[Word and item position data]
——————

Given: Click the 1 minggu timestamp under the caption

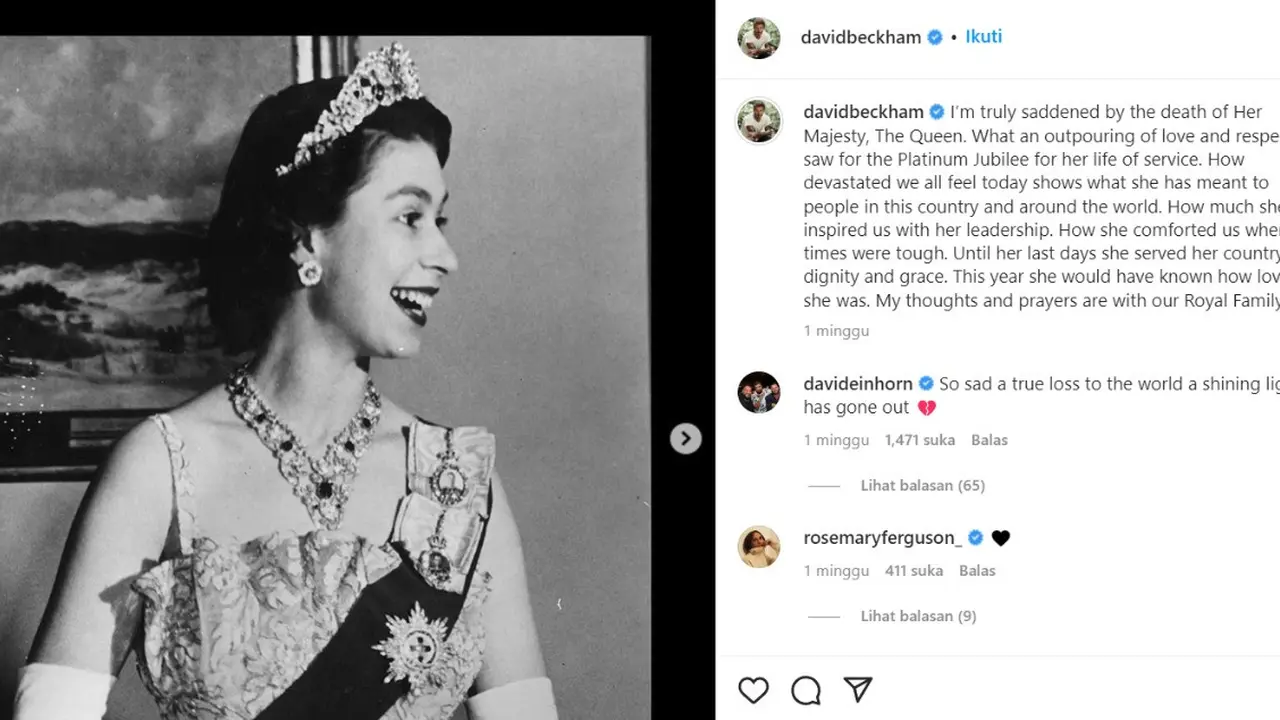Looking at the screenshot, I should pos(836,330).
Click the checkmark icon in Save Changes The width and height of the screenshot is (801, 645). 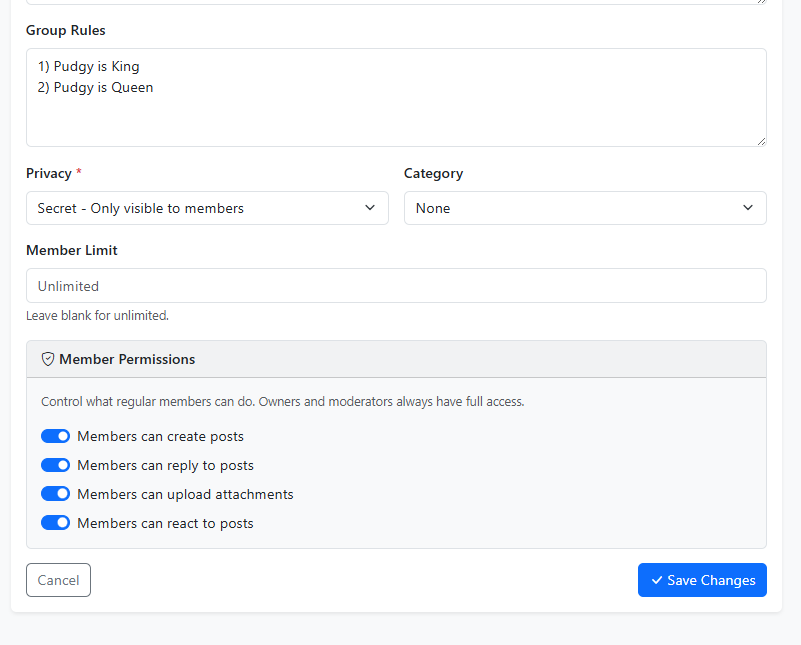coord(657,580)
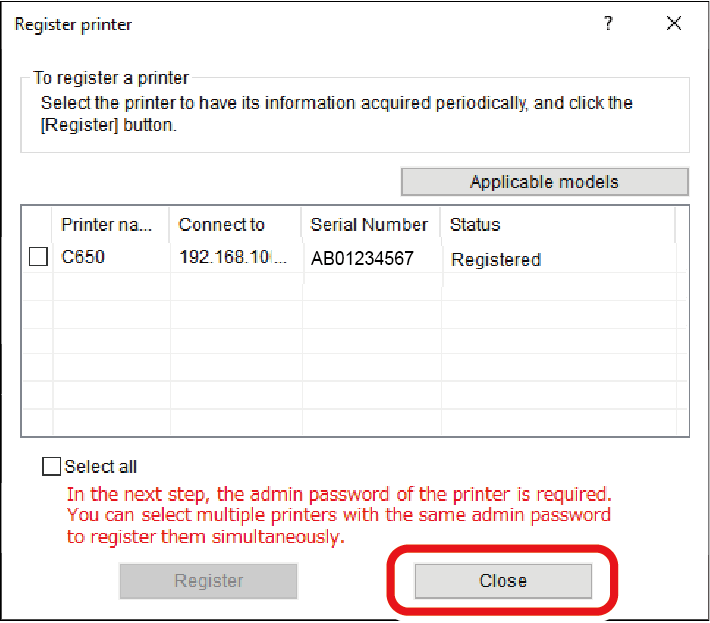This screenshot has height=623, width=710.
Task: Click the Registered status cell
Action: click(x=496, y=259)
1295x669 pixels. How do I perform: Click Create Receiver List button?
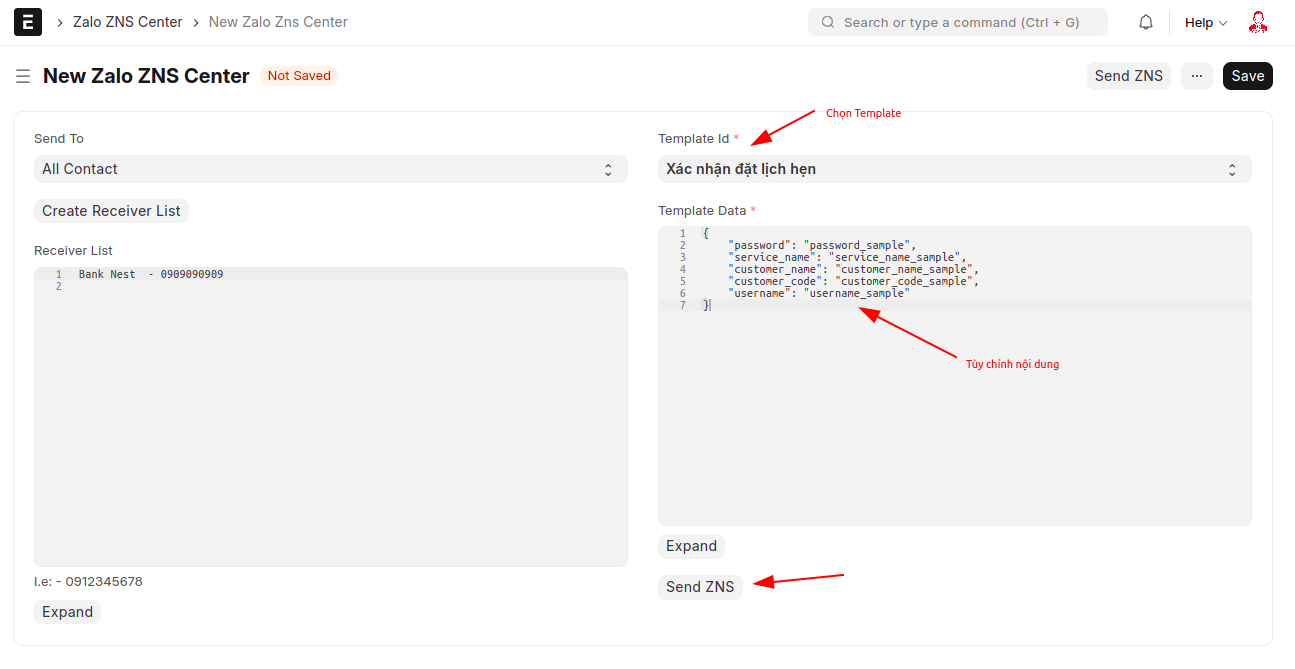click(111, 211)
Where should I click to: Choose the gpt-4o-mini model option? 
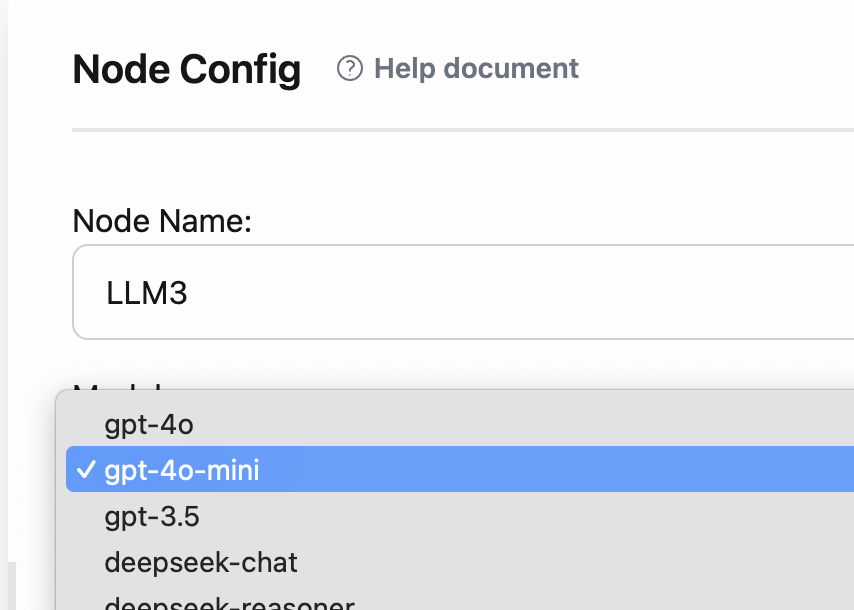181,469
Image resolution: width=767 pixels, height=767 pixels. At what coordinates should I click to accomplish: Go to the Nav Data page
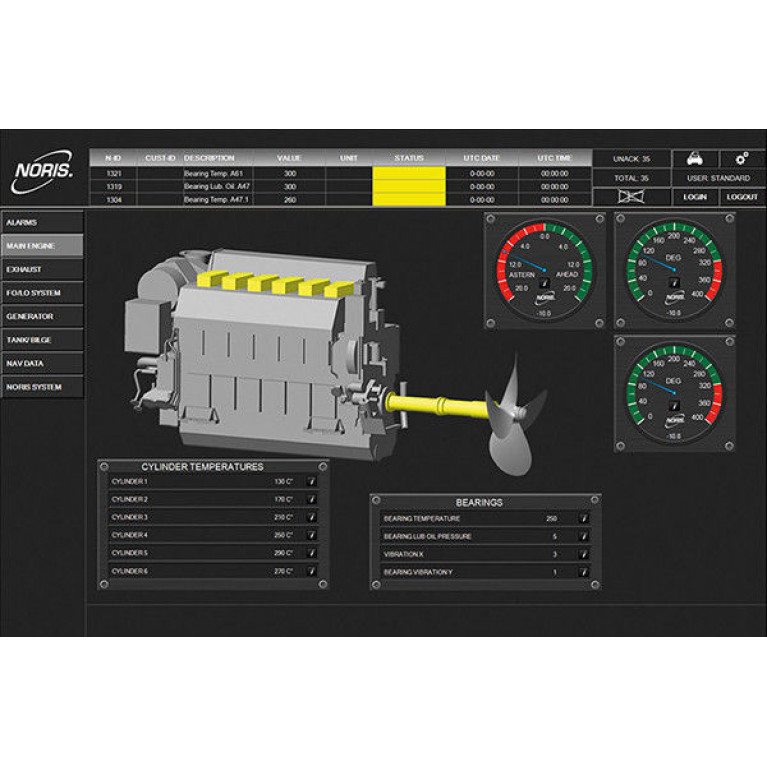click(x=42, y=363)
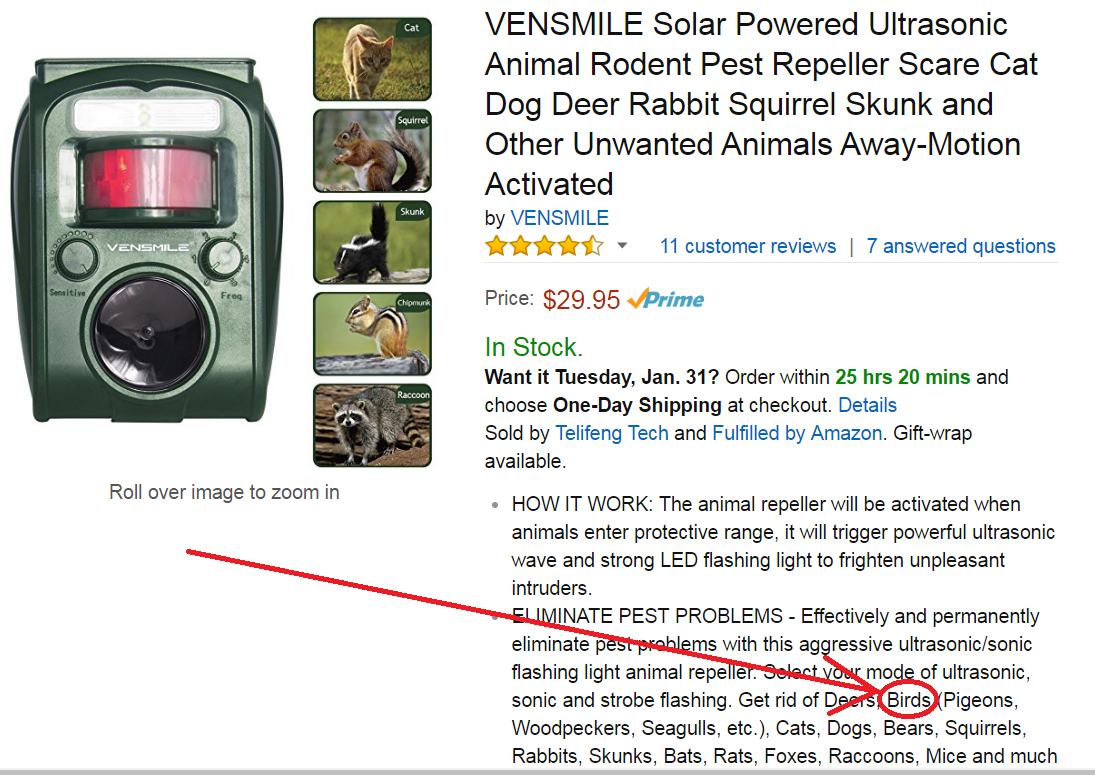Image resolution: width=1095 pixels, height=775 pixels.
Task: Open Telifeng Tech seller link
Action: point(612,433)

——————

[To be done]: Copy everything in the data from the very start down to and including the line that contains "Looking at the", leaving the pictures out of your answer.

[Solution]:
Given: Click the 1 minggu timestamp under the caption

Looking at the screenshot, I should pos(836,330).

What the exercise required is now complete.